Materials and Methods

Choice of Species and Individuals.

The study was conducted in the Amazon forest, in the coastal forests of French Guiana. A database of 710 tree species containing available information on the presence of tree rings, maximum diameter at breast height, architectural type, reproductive phenology, and ecological and economic importance was constructed. A set of 15 candidate species was selected, and their genome size was estimated by flow cytometric analyses. On this basis, we chose to work on D. guianensis (Amshoff) and S. rubra (Mez) van der Werff, which are common in French Guiana, and are ecologically and economically important species.
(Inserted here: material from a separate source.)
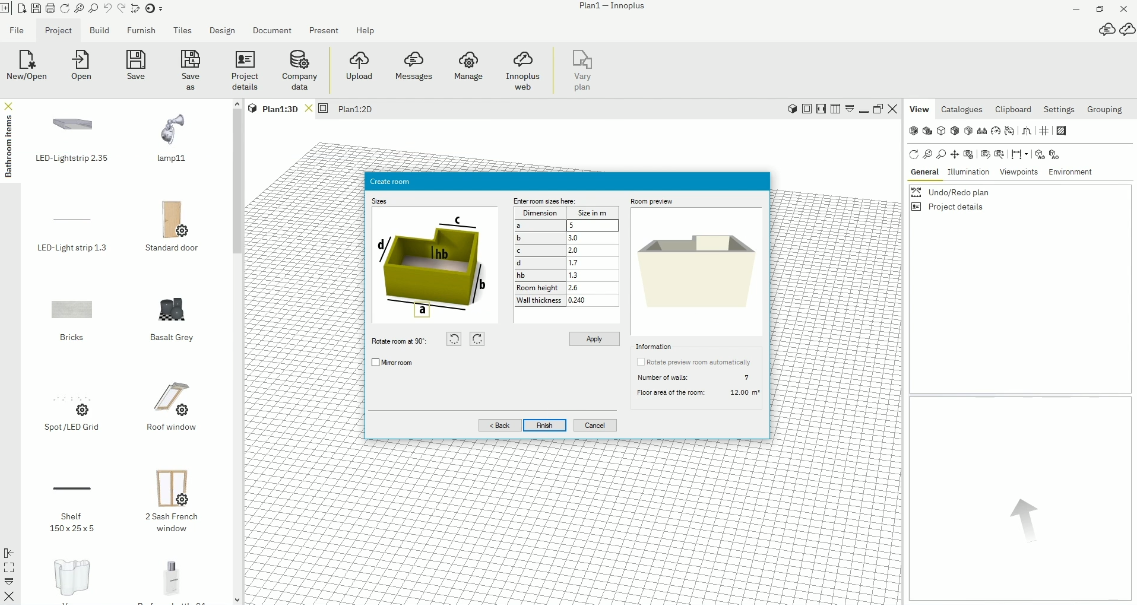Screen dimensions: 1138x605
Task: Click the Save icon in the quick access toolbar
Action: (x=36, y=8)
We selected large-stature trees above 40 m without signs of dieback or senescence to maximize the potential for mutations with an increased number of cell divisions. The architecture of the trees was studied with binoculars and by climbing to selected trees where in each bough we could sample pairs of branches with contrasting light exposure. We finally selected a D. guianensis tree in the Saint George area (4°01′N, 51°59′W), which has an annual rainfall of 3,665 mm and a mean air temperature of 27 °C, and a S. rubra tree near the Paracou research station (5°18′N, 52°53′W), which has an average annual rainfall of 3,041 mm and a mean air temperature of 25.7 °C (SI Appendix, Note S1).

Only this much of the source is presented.